The 2016 Rent Increase Guideline has been set at 2.0 per cent and it applies to 2 categories of individuals or families.
1. Category 1 – Individuals or Families who intend to rent or enter into a 1 year lease during January 1, 2016 and December 1, 2016.
2. Category 2 – Individuals or Families who have recently completed their first 12 months and wish to remain as month to month tenants in the current abode/rental for anytime during period January 1, 2016 to December 31, 2016.
Regardless of build form ( low rise, high rise, single family detached, multi family).
- The rent increase guideline applies to most “not all ” private and residential rental accommodations covered by the Residential Tenancies Act, 2006.
- The guideline is not applicable to: vacant residential units, residential units first occupied on or after November 1, 1991, social housing units, nursing homes or commercial property.

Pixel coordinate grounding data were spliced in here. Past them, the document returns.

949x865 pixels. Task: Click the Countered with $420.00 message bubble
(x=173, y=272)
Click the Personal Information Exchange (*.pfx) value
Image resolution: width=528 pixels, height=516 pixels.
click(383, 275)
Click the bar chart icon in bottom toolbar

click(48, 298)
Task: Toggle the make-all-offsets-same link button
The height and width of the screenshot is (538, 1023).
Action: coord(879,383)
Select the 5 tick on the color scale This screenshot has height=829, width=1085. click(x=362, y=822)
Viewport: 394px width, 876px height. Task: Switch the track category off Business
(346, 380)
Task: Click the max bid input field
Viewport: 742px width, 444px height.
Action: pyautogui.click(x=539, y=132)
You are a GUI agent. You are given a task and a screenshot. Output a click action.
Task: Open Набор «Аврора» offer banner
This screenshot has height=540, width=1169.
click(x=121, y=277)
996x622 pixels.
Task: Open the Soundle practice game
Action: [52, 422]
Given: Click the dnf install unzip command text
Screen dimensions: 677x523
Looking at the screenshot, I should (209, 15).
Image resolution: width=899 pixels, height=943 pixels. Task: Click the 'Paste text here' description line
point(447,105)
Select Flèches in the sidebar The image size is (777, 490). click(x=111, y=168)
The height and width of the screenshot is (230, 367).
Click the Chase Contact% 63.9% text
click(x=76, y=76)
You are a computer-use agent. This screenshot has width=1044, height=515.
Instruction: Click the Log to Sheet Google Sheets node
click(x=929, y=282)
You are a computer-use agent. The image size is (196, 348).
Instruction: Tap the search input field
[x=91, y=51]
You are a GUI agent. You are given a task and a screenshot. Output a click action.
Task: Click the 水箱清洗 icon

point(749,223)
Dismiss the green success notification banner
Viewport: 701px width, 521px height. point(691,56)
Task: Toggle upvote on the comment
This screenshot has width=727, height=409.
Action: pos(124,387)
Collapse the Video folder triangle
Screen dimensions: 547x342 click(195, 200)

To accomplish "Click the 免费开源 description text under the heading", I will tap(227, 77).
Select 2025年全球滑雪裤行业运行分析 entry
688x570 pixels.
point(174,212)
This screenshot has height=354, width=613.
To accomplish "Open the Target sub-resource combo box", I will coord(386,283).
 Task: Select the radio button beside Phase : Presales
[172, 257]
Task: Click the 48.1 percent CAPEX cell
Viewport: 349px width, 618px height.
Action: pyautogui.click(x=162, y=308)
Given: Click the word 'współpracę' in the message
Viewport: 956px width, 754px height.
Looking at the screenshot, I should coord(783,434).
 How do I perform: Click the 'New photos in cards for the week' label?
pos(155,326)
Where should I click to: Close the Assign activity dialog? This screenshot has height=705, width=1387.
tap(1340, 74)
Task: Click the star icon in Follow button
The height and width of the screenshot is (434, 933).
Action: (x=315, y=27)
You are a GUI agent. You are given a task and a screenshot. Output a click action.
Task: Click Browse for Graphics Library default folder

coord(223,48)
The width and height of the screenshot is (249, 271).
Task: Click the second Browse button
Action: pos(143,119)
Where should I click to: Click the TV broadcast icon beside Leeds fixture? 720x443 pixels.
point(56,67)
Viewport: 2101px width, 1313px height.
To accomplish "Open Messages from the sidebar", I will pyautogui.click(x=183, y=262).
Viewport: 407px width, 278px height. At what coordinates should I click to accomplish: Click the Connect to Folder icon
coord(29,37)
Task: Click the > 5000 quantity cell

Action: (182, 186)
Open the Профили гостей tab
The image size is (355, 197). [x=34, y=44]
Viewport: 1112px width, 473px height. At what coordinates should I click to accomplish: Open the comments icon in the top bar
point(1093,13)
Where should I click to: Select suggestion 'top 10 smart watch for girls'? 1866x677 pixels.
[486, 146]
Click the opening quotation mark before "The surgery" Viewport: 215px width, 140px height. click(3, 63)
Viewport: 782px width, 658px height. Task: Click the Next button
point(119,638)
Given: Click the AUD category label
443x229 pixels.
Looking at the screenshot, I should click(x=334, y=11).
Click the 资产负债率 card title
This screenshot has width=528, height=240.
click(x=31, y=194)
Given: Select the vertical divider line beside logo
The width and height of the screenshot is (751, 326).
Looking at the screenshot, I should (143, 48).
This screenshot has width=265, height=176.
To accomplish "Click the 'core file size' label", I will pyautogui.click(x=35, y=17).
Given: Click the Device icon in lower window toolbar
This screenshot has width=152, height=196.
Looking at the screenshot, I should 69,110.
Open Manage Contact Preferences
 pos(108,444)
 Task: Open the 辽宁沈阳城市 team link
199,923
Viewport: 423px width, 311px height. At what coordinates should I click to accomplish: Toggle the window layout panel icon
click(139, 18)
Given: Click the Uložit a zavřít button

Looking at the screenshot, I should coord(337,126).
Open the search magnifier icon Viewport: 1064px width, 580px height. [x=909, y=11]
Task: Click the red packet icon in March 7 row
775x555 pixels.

In order to have a rent increase effective January 1, 2016, you must provide your tenants/residents with the required notice, no later than 90 days before your desired effective date.
Keep in mind, both landlords and tenants must remember the 90 days notice is counted based on the first day of the rental period, which often is the 1st day following the last day of each month.
For example : If a tenant’s notice commences on any day between the 2nd or the 30th or 31st day of each month, the 90 days notice clock begins counting only from the 1st day of each month ( weekends and holidays included). So, you can send your tenant the notice on the 10th, the 17th or any random date but ensure you calculate the 90 days based on a 1st of the month basis.
The 12 month rule according to the RTA Act states :
119. (1) A landlord who is lawfully entitled to increase the rent charged to a tenant for a rental unit may do so only if at least 12 months have elapsed,
(a) since the day of the last rent increase for that tenant in that rental unit, if there has been a previous increase; or
(b) since the day the rental unit was first rented to that tenant, if clause (a) does not apply. 2006, c. 17, s. 119 (1).
As always, the rising costs of construction or maintenance of old, new or existing buildings is not lost on our housing policy makers so feel free to explore the rent increase above guideline provision.